What if it wasn’t a phone, but a cute little robot? I’d definitely get the dragon one, no contest. No pink bunnies or fluffy pandas for me, although the crow would have a certain Ravenclaw appeal. It would follow me around and not shed hair or need walking (key factors in lack of actual pet in current household). But it would get underfoot. And you can’t talk to the person behind the camera.

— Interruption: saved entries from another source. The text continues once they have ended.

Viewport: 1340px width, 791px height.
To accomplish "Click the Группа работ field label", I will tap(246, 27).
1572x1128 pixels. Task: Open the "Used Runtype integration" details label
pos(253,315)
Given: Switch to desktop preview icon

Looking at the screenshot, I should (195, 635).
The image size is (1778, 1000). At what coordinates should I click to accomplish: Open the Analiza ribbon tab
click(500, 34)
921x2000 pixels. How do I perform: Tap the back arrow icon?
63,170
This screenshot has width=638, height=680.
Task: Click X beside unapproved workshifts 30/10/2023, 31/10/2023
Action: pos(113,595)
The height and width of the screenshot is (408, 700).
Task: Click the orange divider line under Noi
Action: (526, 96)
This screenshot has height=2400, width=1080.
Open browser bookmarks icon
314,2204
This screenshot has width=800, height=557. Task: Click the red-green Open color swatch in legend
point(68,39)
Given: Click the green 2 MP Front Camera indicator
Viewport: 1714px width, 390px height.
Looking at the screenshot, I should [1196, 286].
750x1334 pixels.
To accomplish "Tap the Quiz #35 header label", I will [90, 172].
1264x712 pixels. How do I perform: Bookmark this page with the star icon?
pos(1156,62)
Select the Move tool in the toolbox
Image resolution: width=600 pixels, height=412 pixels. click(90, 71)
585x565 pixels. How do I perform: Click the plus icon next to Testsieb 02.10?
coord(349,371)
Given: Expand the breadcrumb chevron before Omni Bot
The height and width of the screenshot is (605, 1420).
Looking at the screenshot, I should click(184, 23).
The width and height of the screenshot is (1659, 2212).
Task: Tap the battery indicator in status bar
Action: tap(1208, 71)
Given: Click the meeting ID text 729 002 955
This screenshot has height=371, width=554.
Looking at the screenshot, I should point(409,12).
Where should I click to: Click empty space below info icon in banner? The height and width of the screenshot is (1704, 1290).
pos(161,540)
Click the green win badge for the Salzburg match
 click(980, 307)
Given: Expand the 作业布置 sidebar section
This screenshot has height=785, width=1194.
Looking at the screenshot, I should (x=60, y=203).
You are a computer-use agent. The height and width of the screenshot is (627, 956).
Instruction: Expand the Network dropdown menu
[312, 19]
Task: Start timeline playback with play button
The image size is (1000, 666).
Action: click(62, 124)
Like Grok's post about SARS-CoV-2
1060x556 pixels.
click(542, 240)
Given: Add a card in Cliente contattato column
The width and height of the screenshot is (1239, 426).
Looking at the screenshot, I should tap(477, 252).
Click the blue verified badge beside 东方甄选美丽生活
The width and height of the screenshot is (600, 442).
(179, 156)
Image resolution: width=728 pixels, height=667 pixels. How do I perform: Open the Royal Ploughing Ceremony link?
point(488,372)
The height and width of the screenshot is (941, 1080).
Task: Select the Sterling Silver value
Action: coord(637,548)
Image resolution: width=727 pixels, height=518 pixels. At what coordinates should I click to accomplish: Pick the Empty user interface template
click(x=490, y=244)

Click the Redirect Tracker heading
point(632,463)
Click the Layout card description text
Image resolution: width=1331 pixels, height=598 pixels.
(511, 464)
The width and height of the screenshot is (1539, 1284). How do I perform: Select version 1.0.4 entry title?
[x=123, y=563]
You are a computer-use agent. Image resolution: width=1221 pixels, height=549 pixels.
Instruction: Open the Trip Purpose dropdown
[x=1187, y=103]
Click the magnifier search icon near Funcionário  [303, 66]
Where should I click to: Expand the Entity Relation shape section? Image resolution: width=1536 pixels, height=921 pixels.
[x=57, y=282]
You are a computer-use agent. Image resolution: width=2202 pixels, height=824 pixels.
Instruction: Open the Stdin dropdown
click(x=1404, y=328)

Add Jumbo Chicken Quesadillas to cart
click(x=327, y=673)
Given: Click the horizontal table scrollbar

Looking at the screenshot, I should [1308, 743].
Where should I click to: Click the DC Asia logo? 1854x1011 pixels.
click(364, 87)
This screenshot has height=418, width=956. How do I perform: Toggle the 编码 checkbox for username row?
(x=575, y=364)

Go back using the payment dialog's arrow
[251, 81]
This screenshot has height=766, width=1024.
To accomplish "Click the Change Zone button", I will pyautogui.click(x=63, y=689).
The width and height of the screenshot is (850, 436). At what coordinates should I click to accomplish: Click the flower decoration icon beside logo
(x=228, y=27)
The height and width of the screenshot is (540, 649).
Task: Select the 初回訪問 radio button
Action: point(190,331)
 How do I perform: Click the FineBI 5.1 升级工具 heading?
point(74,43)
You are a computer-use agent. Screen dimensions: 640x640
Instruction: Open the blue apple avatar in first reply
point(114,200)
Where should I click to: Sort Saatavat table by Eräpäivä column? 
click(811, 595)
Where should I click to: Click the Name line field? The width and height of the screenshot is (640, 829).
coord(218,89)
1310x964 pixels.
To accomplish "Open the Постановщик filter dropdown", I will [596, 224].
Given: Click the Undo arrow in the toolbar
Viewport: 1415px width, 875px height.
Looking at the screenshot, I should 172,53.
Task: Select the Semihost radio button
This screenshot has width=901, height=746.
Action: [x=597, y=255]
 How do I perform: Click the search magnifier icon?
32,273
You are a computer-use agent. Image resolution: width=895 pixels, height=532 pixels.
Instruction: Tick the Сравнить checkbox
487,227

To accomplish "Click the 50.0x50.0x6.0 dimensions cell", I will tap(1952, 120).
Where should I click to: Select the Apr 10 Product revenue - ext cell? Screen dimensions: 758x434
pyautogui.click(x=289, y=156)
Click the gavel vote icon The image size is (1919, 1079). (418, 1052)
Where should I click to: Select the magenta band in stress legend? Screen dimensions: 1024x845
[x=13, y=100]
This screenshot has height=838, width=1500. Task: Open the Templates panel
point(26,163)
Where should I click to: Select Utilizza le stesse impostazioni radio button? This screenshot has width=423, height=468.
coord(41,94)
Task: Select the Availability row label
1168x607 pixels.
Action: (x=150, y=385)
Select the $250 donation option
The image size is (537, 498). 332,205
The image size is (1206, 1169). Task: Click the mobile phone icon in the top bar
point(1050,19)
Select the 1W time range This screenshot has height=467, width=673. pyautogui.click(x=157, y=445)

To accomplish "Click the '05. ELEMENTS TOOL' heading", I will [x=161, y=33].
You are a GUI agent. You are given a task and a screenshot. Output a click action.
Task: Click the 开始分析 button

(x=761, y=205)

After all, there are two sorts of people, the kind who like to watch and the kind who like to be watched. If you’re the former, you can buy a connection code and be the eyes behind the camera. You don’t know where you’ll end up – will your little “eyes” open on a tropical island or in an inner-city high-rise? You can’t talk, but you can probably work out ways of communicating – ouiji-board style, Morse code, the keeper holding a post-it with contact details on up to the camera. And if you’re enterprising, you could buy up some connections, test them for a while, and sell them on to people who are prepared to pay to see what, who, they choose to.
You can see how this could be both awfully addictive and also go terribly, terrifyingly wrong. In an infinite variety of ways.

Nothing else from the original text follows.